• [WHAT YOU NEED TO DO]: For this exercise, reproduce the entries below exactly, but only from the line containing "Comments (1093, 1019)" through the line containing "Printfinity (528, 2037)", both included.

Source records:
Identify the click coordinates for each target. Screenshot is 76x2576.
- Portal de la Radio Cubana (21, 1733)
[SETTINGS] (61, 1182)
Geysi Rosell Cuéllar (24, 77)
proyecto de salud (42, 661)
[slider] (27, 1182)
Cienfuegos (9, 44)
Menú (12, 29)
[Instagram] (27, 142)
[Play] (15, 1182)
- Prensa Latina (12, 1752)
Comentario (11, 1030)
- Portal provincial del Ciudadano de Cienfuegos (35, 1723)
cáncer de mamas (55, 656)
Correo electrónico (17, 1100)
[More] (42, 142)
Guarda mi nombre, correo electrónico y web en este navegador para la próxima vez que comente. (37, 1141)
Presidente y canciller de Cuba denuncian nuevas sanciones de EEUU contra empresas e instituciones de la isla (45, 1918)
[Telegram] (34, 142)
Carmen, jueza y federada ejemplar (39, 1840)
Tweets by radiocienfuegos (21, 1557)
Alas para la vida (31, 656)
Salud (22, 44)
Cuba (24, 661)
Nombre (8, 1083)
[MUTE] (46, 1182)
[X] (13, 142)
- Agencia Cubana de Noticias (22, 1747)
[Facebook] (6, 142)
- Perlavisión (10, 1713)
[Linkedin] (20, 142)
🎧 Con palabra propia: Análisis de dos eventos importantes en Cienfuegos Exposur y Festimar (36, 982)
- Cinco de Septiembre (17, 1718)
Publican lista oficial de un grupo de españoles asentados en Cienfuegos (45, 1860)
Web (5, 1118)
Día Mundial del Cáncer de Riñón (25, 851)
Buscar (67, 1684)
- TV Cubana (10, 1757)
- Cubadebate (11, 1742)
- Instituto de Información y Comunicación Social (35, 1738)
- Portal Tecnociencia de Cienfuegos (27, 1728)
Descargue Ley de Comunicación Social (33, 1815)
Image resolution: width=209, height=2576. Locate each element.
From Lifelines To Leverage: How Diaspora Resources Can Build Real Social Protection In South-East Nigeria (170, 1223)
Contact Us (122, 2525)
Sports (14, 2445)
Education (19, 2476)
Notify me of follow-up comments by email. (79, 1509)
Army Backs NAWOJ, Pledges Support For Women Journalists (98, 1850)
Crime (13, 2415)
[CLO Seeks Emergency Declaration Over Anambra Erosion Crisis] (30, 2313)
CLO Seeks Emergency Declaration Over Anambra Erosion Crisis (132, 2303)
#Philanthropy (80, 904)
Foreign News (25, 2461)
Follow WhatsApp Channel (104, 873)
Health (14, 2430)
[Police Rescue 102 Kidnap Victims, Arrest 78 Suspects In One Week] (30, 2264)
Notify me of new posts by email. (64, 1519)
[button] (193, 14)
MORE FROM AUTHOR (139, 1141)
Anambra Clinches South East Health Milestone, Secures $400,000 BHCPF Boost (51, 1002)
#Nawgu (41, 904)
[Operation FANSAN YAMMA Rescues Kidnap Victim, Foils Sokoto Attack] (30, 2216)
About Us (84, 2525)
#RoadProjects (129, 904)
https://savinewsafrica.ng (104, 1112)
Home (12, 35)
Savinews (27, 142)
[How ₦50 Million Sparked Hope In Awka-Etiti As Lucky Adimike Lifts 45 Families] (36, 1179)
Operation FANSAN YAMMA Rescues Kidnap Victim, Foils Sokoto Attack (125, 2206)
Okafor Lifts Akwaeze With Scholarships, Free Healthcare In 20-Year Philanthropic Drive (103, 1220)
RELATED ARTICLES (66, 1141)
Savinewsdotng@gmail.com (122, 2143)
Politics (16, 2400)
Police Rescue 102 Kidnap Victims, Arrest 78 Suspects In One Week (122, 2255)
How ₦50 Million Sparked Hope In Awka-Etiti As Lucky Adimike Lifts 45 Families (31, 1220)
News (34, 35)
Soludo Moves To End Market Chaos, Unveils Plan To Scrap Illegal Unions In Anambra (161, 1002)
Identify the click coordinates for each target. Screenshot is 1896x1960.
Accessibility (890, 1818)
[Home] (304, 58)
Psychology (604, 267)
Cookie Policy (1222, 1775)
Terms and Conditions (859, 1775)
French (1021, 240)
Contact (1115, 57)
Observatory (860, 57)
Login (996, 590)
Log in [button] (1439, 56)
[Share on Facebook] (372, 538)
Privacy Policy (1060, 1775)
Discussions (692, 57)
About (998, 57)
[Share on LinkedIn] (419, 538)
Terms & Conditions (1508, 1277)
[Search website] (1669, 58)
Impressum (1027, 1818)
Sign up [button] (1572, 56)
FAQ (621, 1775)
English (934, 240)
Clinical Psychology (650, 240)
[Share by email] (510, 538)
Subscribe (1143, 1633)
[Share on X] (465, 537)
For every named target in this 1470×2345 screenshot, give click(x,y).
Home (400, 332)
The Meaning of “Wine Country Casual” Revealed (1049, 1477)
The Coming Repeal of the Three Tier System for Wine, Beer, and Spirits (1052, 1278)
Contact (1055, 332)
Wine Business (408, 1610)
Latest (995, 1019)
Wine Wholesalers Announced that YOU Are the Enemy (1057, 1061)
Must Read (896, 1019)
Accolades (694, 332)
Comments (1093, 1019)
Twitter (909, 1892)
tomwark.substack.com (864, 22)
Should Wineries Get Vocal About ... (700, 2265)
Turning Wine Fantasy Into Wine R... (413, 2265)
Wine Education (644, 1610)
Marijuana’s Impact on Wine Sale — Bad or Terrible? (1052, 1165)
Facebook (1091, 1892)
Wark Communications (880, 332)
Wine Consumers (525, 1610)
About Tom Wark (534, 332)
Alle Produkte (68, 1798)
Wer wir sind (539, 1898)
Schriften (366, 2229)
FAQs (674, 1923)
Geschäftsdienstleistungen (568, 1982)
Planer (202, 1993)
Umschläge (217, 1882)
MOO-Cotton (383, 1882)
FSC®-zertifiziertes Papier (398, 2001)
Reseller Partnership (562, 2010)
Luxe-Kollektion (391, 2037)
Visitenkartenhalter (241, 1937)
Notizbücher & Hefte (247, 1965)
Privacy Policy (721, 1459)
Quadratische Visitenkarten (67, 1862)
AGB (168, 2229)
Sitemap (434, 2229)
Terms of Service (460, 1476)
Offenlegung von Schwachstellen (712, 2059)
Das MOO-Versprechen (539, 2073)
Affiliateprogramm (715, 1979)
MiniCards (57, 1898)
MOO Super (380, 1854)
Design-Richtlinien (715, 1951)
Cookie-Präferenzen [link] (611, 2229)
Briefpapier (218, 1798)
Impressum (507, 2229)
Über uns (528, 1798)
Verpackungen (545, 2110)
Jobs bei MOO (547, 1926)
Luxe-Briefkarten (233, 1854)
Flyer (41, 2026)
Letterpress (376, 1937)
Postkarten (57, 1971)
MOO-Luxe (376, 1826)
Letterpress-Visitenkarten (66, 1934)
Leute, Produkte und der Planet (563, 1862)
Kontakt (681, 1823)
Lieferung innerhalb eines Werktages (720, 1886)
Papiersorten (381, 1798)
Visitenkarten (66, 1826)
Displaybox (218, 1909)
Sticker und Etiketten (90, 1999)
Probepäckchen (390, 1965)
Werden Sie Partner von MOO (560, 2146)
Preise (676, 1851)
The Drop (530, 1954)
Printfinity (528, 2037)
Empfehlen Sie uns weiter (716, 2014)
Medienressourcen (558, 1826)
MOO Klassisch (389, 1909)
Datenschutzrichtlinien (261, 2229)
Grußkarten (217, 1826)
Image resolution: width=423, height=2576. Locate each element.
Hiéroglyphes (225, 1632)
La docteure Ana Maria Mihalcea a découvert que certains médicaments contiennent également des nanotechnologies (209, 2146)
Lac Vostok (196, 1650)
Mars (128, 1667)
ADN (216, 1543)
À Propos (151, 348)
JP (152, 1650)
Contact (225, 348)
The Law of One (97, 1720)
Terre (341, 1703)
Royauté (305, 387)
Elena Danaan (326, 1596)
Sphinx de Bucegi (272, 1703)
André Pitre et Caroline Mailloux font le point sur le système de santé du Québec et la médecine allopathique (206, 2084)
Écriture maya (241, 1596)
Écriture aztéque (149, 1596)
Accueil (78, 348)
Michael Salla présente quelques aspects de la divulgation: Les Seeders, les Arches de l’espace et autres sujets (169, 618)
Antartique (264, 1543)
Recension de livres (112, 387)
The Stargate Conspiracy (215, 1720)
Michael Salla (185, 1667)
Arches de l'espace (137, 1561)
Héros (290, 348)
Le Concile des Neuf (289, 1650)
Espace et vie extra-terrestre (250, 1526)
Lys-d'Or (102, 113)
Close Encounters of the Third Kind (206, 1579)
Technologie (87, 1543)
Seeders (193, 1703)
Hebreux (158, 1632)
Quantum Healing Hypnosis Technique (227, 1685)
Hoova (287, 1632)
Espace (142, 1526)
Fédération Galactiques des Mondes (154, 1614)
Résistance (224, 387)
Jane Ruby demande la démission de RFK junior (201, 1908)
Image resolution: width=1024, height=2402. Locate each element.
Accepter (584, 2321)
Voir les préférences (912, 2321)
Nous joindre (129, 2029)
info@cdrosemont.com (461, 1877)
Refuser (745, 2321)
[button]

• [OUTPUT OF THE EXERCISE]:
Comments (1093, 1019)
Twitter (909, 1892)
tomwark.substack.com (864, 22)
Should Wineries Get Vocal About ... (700, 2265)
Turning Wine Fantasy Into Wine R... (413, 2265)
Wine Education (644, 1610)
Marijuana’s Impact on Wine Sale — Bad or Terrible? (1052, 1165)
Facebook (1091, 1892)
Wark Communications (880, 332)
Wine Consumers (525, 1610)
About Tom Wark (534, 332)
Alle Produkte (68, 1798)
Wer wir sind (539, 1898)
Schriften (366, 2229)
FAQs (674, 1923)
Geschäftsdienstleistungen (568, 1982)
Planer (202, 1993)
Umschläge (217, 1882)
MOO-Cotton (383, 1882)
FSC®-zertifiziertes Papier (398, 2001)
Reseller Partnership (562, 2010)
Luxe-Kollektion (391, 2037)
Visitenkartenhalter (241, 1937)
Notizbücher & Hefte (247, 1965)
Privacy Policy (721, 1459)
Quadratische Visitenkarten (67, 1862)
AGB (168, 2229)
Sitemap (434, 2229)
Terms of Service (460, 1476)
Offenlegung von Schwachstellen (712, 2059)
Das MOO-Versprechen (539, 2073)
Affiliateprogramm (715, 1979)
MiniCards (57, 1898)
MOO Super (380, 1854)
Design-Richtlinien (715, 1951)
Cookie-Präferenzen [link] (611, 2229)
Briefpapier (218, 1798)
Impressum (507, 2229)
Über uns (528, 1798)
Verpackungen (545, 2110)
Jobs bei MOO (547, 1926)
Luxe-Briefkarten (233, 1854)
Flyer (41, 2026)
Letterpress (376, 1937)
Postkarten (57, 1971)
MOO-Luxe (376, 1826)
Letterpress-Visitenkarten (66, 1934)
Leute, Produkte und der Planet (563, 1862)
Kontakt (681, 1823)
Lieferung innerhalb eines Werktages (720, 1886)
Papiersorten (381, 1798)
Visitenkarten (66, 1826)
Displaybox (218, 1909)
Sticker und Etiketten (90, 1999)
Probepäckchen (390, 1965)
Werden Sie Partner von MOO (560, 2146)
Preise (676, 1851)
The Drop (530, 1954)
Printfinity (528, 2037)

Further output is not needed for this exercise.